Deutsche Bank cuts its project finance business

06 September 2011

German bank slashes staff in regional project finance office

Germany’s Deutsche Bank has undergone a dramatic restructuring of its Middle East project finance business, cutting most of its Dubai-based staff as it looks to concentrate on arranging deals.

The bank is understood to be trimming staff involved in project finance down from about 10 bankers to three.

Over the past few years, Deutsche Bank has been appointed as an adviser by several project sponsors, but the global financial crisis, followed by a subsequent drying up in activity in the project finance sector has hit appetite in the bank for making long tenor loans on projects.

Coupled with that, new banking regulations will make it even less attractive for banks to hold low-yielding assets, such as project finance for 15-20 years.

“It is a difficult time for the European banks anyway, and the project finance market in the Middle East has been depressed since 2008,” says one project finance banker at a rival bank. “They were really hoping that the project bond market would take off and it hasn’t.”

Another Dubai based banker says: “They are not totally getting out of project finance, but they are really reducing their capabilities.”

The bank is currently involved in the sukuk (Islamic bond) for the Jubail refinery in Saudi Arabia, and has also been advising the Abu Dhabi Department of Transport on its transport masterplan.

Under the restructuring, Dolan Hinch is expected to remain with the bank as head of the project finance team.
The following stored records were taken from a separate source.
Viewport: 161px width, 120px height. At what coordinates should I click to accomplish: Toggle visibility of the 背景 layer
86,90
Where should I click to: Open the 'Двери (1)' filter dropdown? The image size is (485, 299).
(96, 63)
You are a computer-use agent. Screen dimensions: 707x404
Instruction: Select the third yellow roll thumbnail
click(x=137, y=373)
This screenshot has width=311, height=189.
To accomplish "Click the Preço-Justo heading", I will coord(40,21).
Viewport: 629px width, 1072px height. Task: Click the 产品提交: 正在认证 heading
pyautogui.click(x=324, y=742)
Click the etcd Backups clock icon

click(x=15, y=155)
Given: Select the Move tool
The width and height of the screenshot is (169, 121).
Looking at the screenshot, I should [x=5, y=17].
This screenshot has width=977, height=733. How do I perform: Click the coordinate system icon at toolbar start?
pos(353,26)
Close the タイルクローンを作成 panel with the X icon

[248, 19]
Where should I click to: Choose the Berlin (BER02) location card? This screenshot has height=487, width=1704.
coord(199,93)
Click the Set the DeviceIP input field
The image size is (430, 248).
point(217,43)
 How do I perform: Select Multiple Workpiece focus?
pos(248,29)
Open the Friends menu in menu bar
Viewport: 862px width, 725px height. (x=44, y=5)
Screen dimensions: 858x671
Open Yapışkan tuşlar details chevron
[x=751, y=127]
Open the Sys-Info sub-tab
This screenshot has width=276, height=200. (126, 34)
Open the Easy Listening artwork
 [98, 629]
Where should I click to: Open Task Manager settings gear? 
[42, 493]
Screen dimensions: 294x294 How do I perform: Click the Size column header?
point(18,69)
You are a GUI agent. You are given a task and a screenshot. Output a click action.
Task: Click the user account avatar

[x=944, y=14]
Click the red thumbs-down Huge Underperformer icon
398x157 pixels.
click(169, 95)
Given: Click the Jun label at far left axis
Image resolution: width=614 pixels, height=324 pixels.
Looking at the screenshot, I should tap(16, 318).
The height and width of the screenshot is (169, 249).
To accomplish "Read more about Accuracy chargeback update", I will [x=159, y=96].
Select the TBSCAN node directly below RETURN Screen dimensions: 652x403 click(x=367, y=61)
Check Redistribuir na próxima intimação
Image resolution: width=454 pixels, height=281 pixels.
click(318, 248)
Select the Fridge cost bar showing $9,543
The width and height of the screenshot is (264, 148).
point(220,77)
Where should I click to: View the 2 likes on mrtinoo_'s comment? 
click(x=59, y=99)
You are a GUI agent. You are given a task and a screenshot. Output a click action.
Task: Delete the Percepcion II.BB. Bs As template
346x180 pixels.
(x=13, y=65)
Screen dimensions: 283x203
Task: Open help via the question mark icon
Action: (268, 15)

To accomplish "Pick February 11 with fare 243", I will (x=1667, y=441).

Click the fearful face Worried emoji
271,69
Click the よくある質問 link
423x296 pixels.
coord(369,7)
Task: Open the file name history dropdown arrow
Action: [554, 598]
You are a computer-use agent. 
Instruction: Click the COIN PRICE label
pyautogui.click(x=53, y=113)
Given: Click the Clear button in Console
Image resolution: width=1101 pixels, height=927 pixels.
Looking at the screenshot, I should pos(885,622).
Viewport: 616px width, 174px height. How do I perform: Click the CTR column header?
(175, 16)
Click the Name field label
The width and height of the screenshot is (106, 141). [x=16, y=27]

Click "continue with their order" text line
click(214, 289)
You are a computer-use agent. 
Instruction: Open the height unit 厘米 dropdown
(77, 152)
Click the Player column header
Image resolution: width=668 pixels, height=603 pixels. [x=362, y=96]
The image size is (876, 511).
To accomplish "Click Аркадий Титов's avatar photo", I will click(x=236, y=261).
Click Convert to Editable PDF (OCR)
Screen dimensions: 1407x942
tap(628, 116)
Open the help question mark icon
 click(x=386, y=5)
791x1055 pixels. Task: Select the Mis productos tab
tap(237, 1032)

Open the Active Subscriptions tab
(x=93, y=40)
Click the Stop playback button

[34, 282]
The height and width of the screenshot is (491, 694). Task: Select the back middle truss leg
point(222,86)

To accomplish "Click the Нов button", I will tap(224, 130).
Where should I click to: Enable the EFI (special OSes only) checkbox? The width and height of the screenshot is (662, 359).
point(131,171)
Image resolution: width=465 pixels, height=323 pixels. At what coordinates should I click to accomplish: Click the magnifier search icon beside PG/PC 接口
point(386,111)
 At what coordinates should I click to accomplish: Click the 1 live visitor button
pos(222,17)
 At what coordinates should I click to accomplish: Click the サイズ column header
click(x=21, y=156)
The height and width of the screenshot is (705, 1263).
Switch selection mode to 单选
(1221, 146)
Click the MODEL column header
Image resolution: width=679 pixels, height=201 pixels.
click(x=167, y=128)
The number of banks actively involved in the Middle East project finance sector has dropped dramatically since the 2008 financial crisis. There are now only between 12-15 banks actively involved in the project finance sector, not including some of the local banks that typically only lend on projects in their own country, down from about 45 at the peak of the market in 2006.

“There has been a refocus away from labour intensive advisory work to arranging work,” a spokesperson for the bank said.